I began my career with Passions Between Women: British Lesbian Culture 1668-1801 (UK 1993, US 1996), and followed it up with We Are Michael Field (1998, a biography of a pair of Victorian women writers).  I have edited two anthologies, Poems Between Women: Four Centuries of Love, Romantic Friendship and Desire (UK title What Sappho Would Have Said) (1997) and The Mammoth Book of Lesbian Short Stories (1999) as well as publishing a range of scholarly articles.
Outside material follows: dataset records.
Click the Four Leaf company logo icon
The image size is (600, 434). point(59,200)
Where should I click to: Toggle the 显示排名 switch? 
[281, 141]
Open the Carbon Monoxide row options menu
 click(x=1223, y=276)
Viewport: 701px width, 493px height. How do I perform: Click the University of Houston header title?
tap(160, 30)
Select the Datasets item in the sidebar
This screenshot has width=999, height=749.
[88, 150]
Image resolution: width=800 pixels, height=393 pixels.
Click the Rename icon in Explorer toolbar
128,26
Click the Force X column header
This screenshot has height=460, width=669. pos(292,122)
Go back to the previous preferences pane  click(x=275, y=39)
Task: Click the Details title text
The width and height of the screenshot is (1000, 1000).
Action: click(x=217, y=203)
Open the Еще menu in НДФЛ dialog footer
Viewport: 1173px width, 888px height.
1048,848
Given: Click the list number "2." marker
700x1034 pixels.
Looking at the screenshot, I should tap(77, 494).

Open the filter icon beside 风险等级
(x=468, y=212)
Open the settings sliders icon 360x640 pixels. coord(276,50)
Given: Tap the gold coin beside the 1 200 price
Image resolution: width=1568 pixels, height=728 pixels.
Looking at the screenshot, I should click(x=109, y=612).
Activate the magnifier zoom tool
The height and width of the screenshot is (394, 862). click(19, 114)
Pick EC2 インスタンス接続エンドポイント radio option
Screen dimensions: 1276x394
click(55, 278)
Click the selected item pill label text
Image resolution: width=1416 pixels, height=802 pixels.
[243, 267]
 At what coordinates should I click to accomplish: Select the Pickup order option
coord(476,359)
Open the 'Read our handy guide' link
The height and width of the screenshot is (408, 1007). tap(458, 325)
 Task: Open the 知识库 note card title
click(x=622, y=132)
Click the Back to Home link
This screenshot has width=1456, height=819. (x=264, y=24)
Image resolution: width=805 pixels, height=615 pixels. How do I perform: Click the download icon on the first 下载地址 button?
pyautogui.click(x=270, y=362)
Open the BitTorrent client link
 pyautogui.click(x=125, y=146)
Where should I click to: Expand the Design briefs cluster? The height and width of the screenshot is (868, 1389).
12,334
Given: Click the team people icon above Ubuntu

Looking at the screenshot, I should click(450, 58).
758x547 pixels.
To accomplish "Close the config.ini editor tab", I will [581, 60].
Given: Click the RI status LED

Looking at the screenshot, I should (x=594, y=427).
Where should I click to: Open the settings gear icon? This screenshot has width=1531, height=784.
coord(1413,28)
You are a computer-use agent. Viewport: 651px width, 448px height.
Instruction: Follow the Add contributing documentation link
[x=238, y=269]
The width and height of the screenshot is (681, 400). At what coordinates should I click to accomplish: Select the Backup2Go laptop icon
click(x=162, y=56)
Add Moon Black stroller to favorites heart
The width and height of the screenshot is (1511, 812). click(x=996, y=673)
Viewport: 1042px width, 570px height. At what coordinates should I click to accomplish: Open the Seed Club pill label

In 2010 Knopf and Random House Canada brought out my study of a thousand years of plot motifs in Western literature, Inseparable: Desire Between Women in Literature, which won the Stonewall Non-Fiction Award from the American Library Association.

I have also taught creative writing for the Cheltenham Literary Festival and the Arvon Foundation, been a writer-in-residence at the University of Western Ontario and the University of York (UK), co-presenter of a primetime book series on Irish television, and a judge for the Irish Times Literature Prizes and the Rogers Writers’ Trust Award for Fiction.

 

 

Awards

The audiobooks of Learned by Heart, The Pull of the Stars, Akin, and Room won Audiofile Earphones Awards.

Room, the film directed by Lenny Abrahamson with screenplay by Emma Donoghue, won the Best Actress Academy Award and Golden Globe Best Dramatic Actress (for Brie Larson), the Canadian Screen Award for Best Film, the Irish Film and Television Academy Award for Best Film, the Grolsch People's Choice Award at Toronto International Film Festival, the Hamptons International Film Festival Audience Award for Narrative Feature, the Audience Poll at Warsaw Film Festival, the Cinemex Competencia Award at Los Cabos International Film Festival, the Audience Award at New Orleans Film Fest, the Audience Award at Aspen FilmFest, the Audience Award for Best Narrative (tied with Atom Egoyan's Remember) at Calgary International Film Festival, the Audience Award at Mill Valley Film Festival, Best Canadian Film at Vancouver International Film Festival, the British Independent Film Award for Best International Film, and an American Film Institute top ten award.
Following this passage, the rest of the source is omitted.